Una medida para ordenar procesos pendientes
En los considerandos, el Ejecutivo provincial sostiene que resulta necesario adoptar medidas de organización dentro de la Administración Pública, orientadas a una mayor eficiencia en el uso de los recursos del Estado. También menciona que la legislación vigente faculta al Poder Ejecutivo a disponer medidas que aseguren eficiencia y productividad en el sector público.
El punto central del decreto es que los procesos de liquidación del Banco Provincia de Misiones y del Instituto Provincial del Seguro “se han extendido a lo largo de los años”, por lo que el Gobierno considera oportuno tomar medidas para intentar su cierre definitivo.

Plazo de 90 días para presentar propuestas
La instrucción alcanza directamente al interventor liquidador del Banco Provincia de Misiones S.E.M. en Liquidación y al interventor liquidador del Instituto Provincial del Seguro de Misiones en Liquidación. Ambos deberán elevar al Gobernador propuestas de solución vinculadas con causas judiciales, pleitos o juicios que todavía permanezcan abiertos.

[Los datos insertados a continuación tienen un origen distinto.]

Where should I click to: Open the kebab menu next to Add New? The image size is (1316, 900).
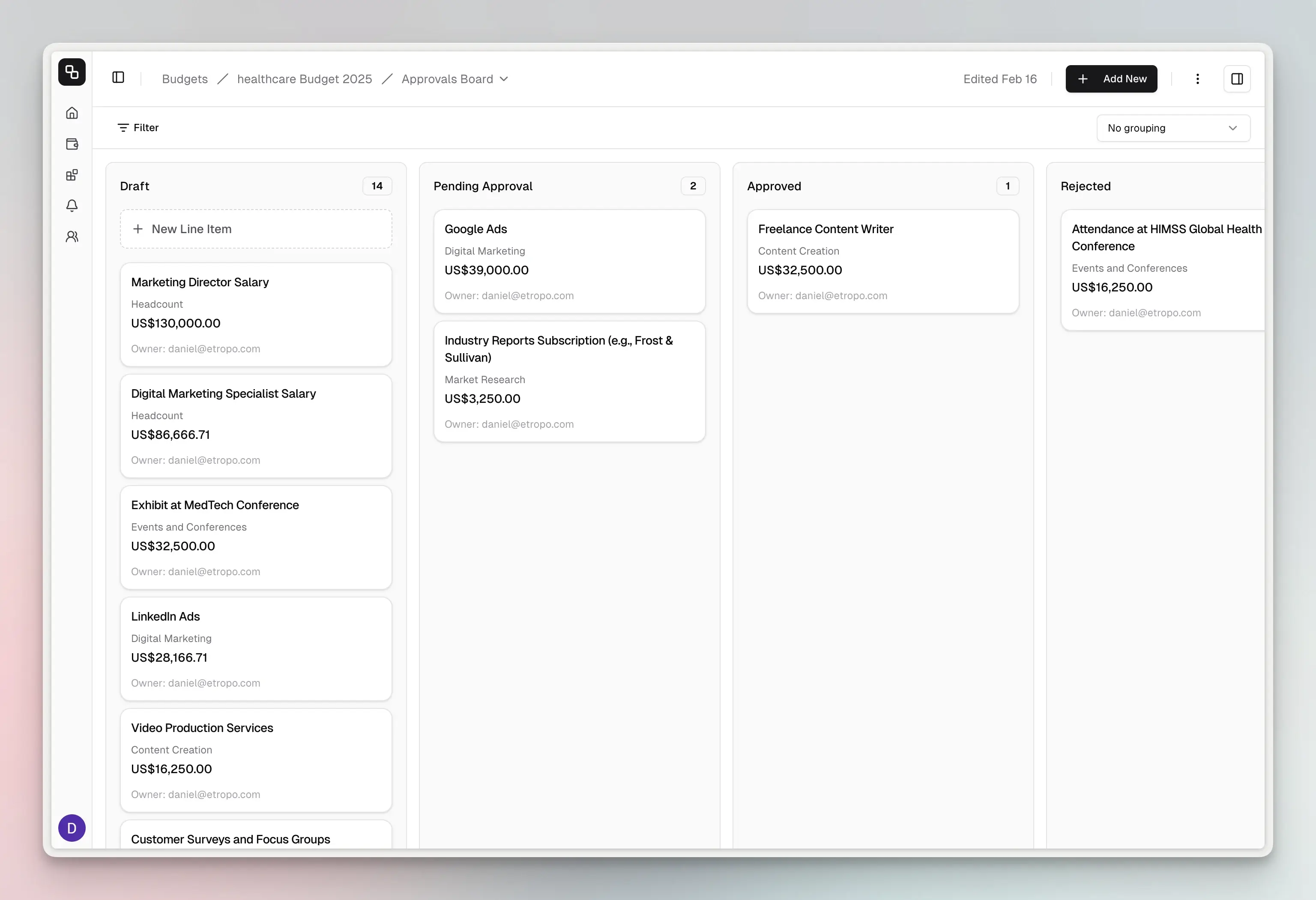1198,79
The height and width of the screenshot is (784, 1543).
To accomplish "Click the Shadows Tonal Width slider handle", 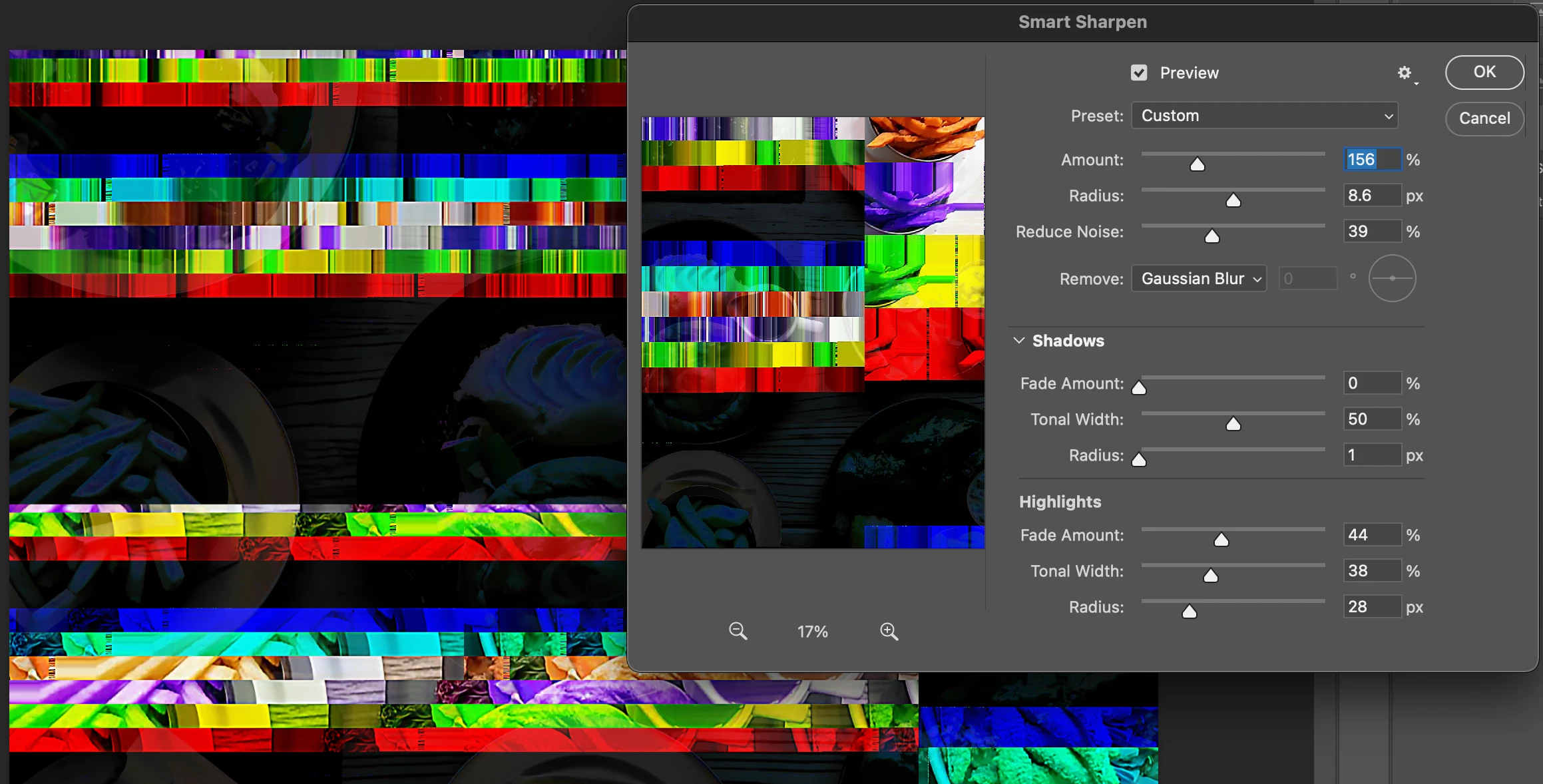I will (x=1233, y=424).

El decreto lleva la firma del gobernador Hugo Passalacqua y fue refrendado por el ministro de Hacienda, Finanzas, Obras y Servicios Públicos, Adolfo Safrán.

El trasfondo: cerrar expedientes que arrastran costos y litigios
La medida apunta a una cuestión sensible para la administración pública: los organismos liquidados o en proceso de liquidación pueden seguir generando trámites, litigios, gastos administrativos y obligaciones pendientes durante años. Por eso, el Decreto 1185 no ordena directamente el cierre inmediato, sino que exige una hoja de ruta: identificar los pleitos pendientes y proponer salidas legales para terminar esos procesos.
En términos políticos y administrativos, el mensaje es claro: el Gobierno provincial busca poner bajo revisión expedientes históricos que permanecen abiertos y que, según el propio texto oficial, requieren una definición para mejorar la eficiencia del Estado.